High-yield aqueous synthesis of multi-branched iron oxide core–gold shell nanoparticles: SERS substrate for immobilization and magnetic separation of bacteria

The high product yield of multi-branched core–shell Fe 3− x O 4 @Au magnetic nanoparticles was synthesized used as magnetic separation platform and surface-enhanced Raman scattering (SERS) substrates. The multi-branched magnetic nanoparticles were prepared by a seed-mediated growth approach using magnetic gold nanospheres as the seeds and subsequent reduction of metal salt with ascorbic acid in the presence of a stabilizing agent chitosan biopolymer and silver ions.
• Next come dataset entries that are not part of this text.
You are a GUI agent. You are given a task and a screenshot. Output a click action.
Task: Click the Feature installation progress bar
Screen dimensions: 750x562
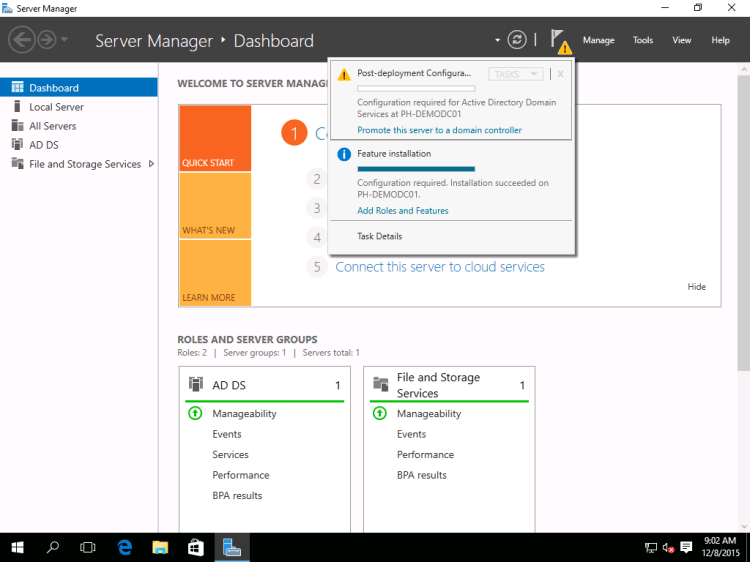coord(416,169)
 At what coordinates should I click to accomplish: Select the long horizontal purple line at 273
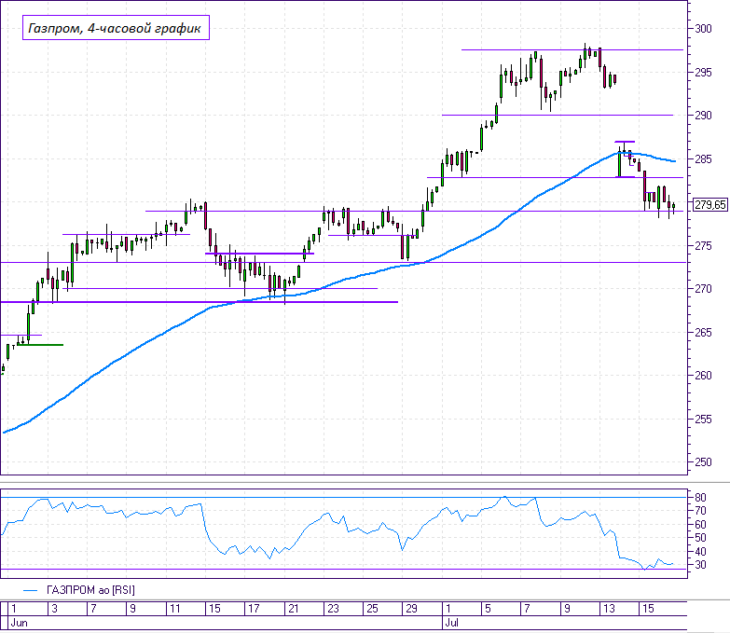344,263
The anisotropic growth of nanoparticles was observed in the presence of chitosan polymer matrix resulting in multi-branched nanoparticles with a diameter over 100 nm, and silver ions also play a crucial role on the growth of multi-branched nanoparticles. We propose the mechanism of the formation of multi-branched nanoparticles while the properties of nanoparticles embedded in chitosan matrix are discussed. The surface morphology of nanoparticles was characterized with transmission electron microscopy, scanning electron microscopy, ultraviolet visible spectroscopy (UV–Vis), X-ray diffraction, and fourier transform infrared spectroscopy and 57 Fe Mössbauer spectrometry. Additionally, the magnetic properties of the nanoparticles were also examined. We also demonstrated that the synthesized Fe 3− x O 4 @Au multi-branched nanoparticle is capable of targeted separation of pathogens from matrix and sensing as SERS substrates.